>> START Dataset extract
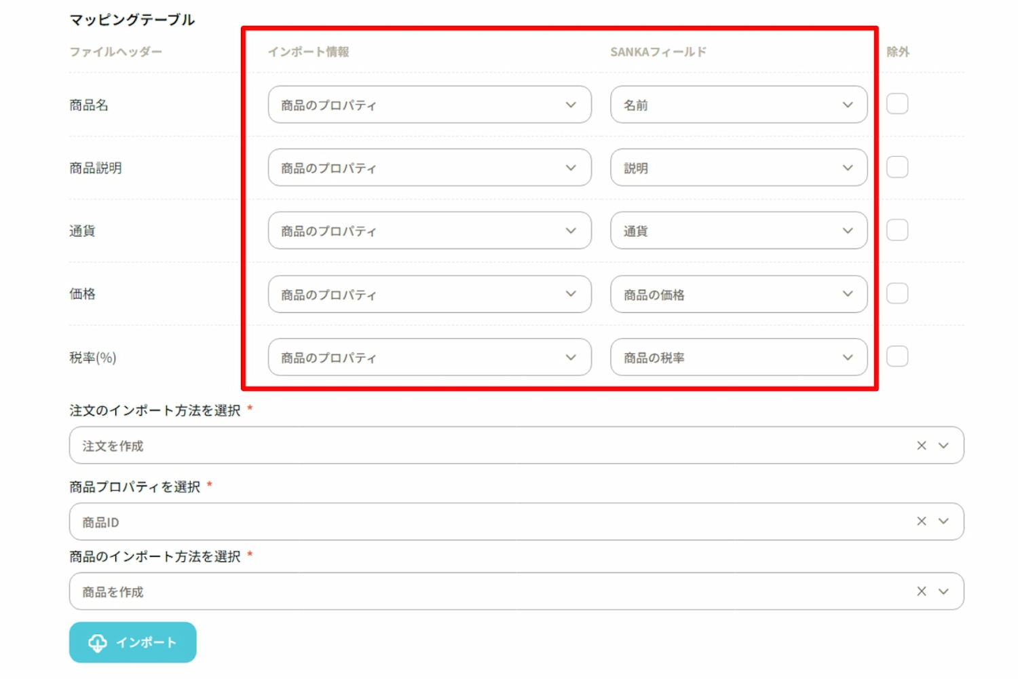Open SANKA field dropdown showing 説明
1018x679 pixels.
point(738,168)
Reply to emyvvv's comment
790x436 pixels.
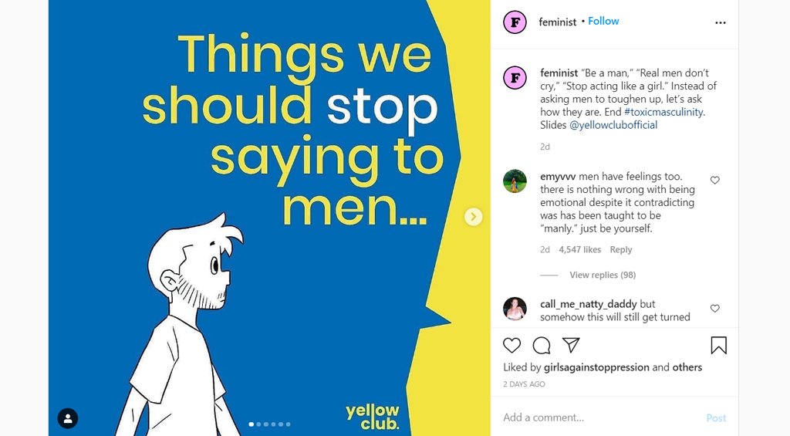pos(620,249)
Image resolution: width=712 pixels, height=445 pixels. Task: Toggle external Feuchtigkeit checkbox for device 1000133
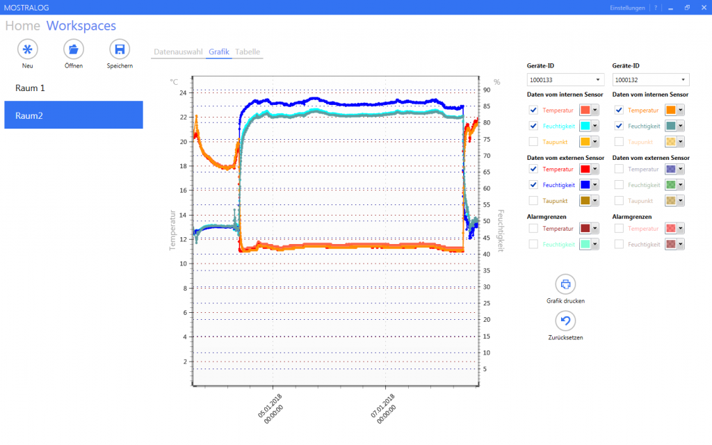[533, 185]
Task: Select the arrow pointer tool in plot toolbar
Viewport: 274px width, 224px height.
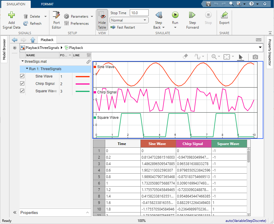Action: pyautogui.click(x=240, y=57)
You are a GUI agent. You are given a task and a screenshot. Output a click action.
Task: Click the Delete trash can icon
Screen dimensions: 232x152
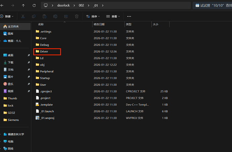[x=77, y=16]

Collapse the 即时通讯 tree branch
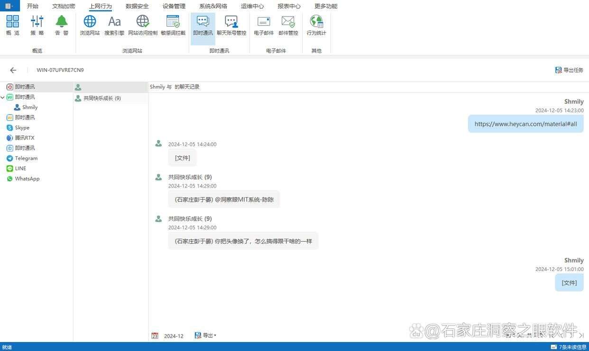pos(3,97)
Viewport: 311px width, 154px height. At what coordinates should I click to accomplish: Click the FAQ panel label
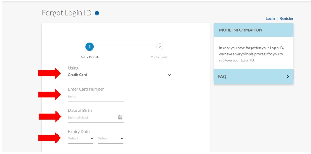(222, 76)

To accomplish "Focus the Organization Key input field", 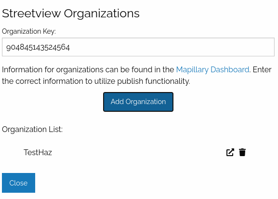I will pyautogui.click(x=138, y=47).
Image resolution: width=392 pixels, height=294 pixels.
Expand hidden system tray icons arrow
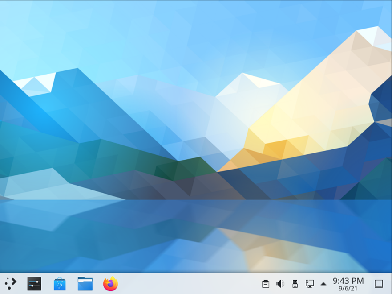(x=323, y=284)

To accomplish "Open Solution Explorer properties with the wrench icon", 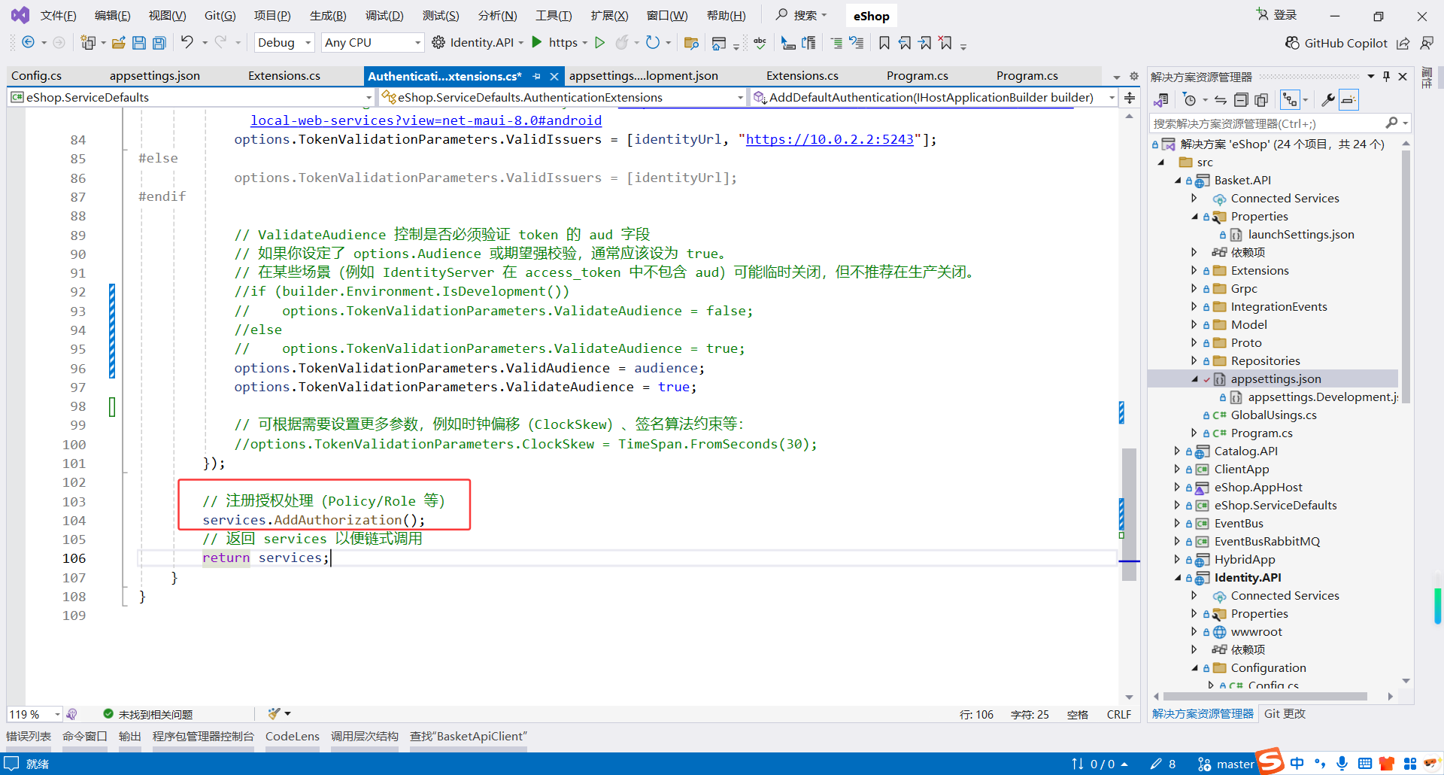I will click(1328, 99).
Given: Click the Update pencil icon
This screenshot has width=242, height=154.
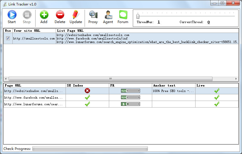Looking at the screenshot, I should (x=76, y=15).
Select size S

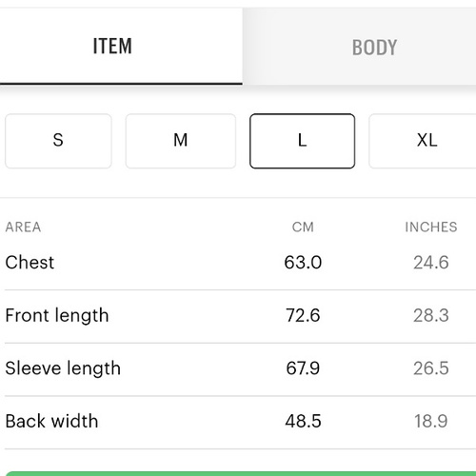coord(58,141)
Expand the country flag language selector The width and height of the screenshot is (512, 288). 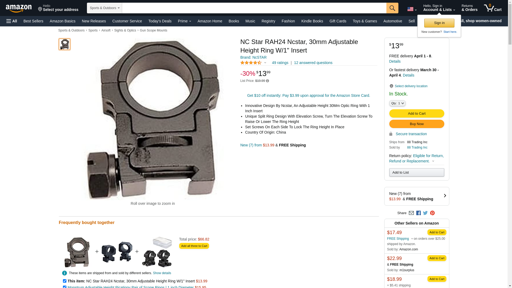pos(412,9)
>> END Dataset extract
(Work to complete): From the items above, extract every line that contains the string "pixels" and reproduce each such line in full. Treat uppercase and lowercase letters as distinct when matching.

(Solved exercise):
1018x679 pixels.
790x436 pixels.
Image resolution: width=712 pixels, height=445 pixels. Task: Toggle external Feuchtigkeit checkbox for device 1000133
Image resolution: width=392 pixels, height=294 pixels.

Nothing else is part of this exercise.